This research was conducted in response to a growing need to understand why people come to believe in conspiracy theories, especially those that are widely rejected by experts and the broader public. Prior work has emphasized motivations like the desire to feel unique, or to explain social and political events in a way that aligns with personal identity. But the researchers behind this new work proposed a different explanation. They hypothesized that people who consistently overestimate their own intellectual performance might be more likely to hold onto fringe beliefs and to falsely assume that others share their views.
“One of the thing that seems to distinguish (at least some) conspiracy theorists is not just that their beliefs seem to be based on poor evidence, but also that they appear so confident in their beliefs,” explained study author Gordon Pennycook, an associate professor at Cornell University
“The question we ask here is whether this tendency to be overconfident is more general than that. It’s obvious that people are overconfident in their beliefs; the question we ask here is whether people who tend to be overconfident in general (across domains) are more likely to believe conspiracies.”
The researchers carried out eight separate studies with a combined sample of 4,181 participants from the United States. Across the studies, participants completed various cognitive tasks designed to measure things like numerical reasoning, risk understanding, and perceptual accuracy. Crucially, after each task, participants were asked to estimate how well they thought they had performed.

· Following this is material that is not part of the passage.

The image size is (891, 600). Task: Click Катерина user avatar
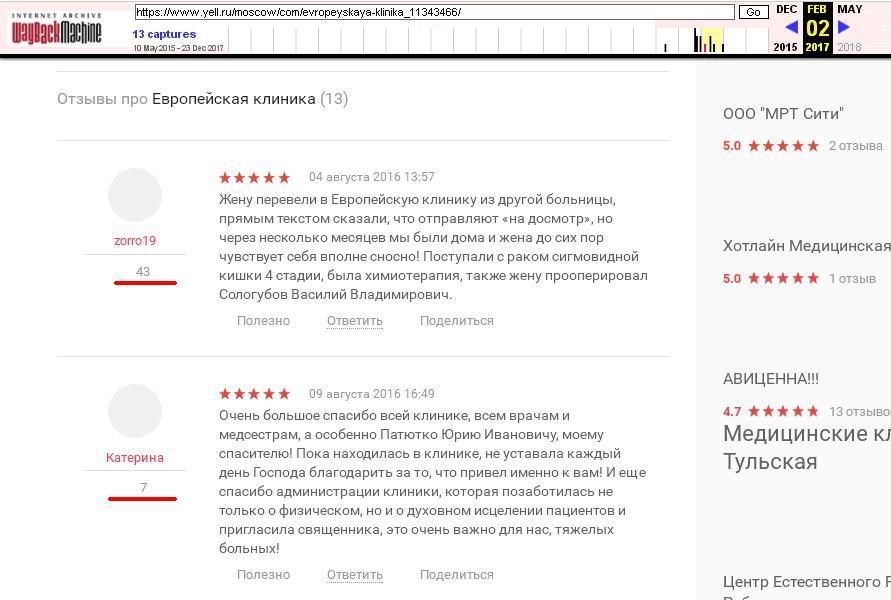point(135,411)
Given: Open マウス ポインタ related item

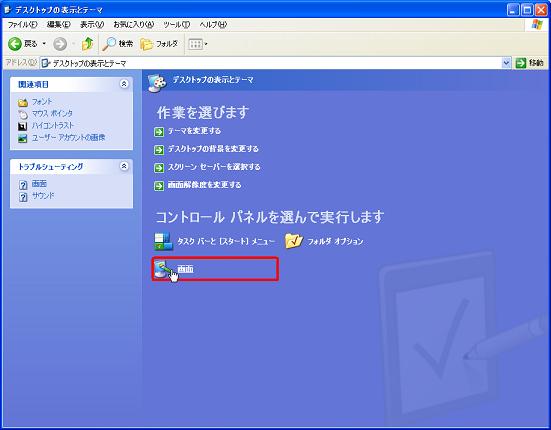Looking at the screenshot, I should (52, 113).
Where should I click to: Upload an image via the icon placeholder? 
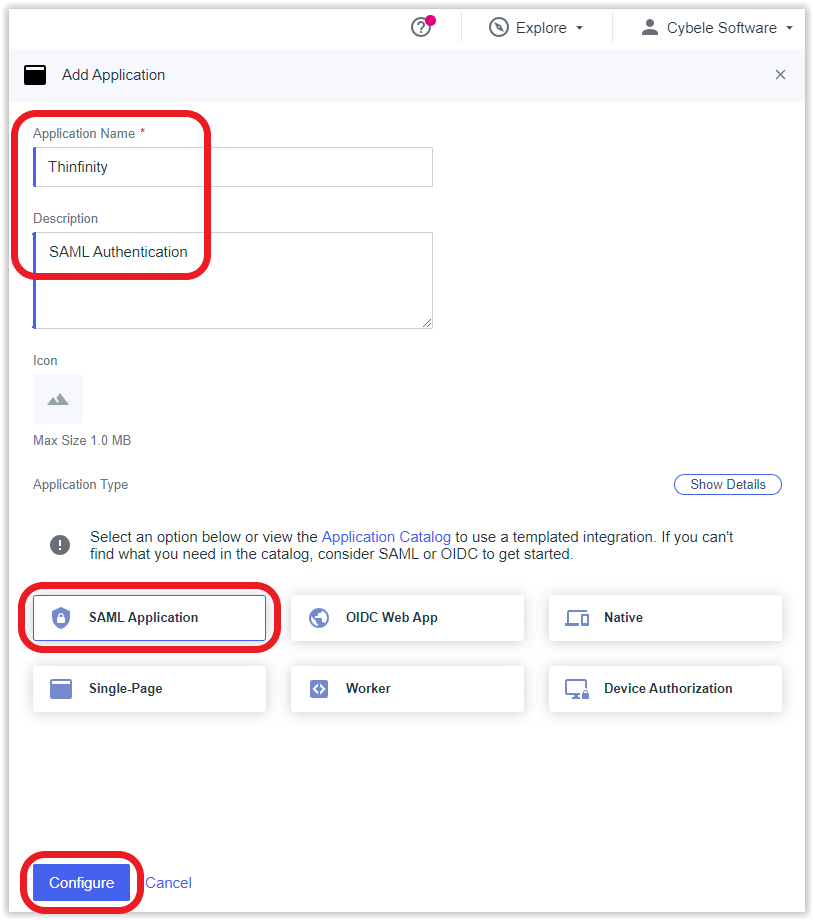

This approach allowed the researchers to compare people’s actual test scores to their self-assessments, creating a measure of overconfidence. A person who scored poorly but believed they did well would be considered overconfident. The researchers then compared these overconfidence scores to how strongly participants endorsed conspiracy theories, including well-known but widely debunked claims like the moon landing being faked or vaccines being part of a government control plot.
The results showed a strong and consistent relationship between overconfidence and belief in false conspiracy theories. People who thought they had done well on tasks, even when they had not, were more likely to endorse conspiracies. Importantly, this relationship held even after accounting for other known predictors of conspiracy belief, such as low analytical thinking ability, narcissistic personality traits, and a desire to feel unique.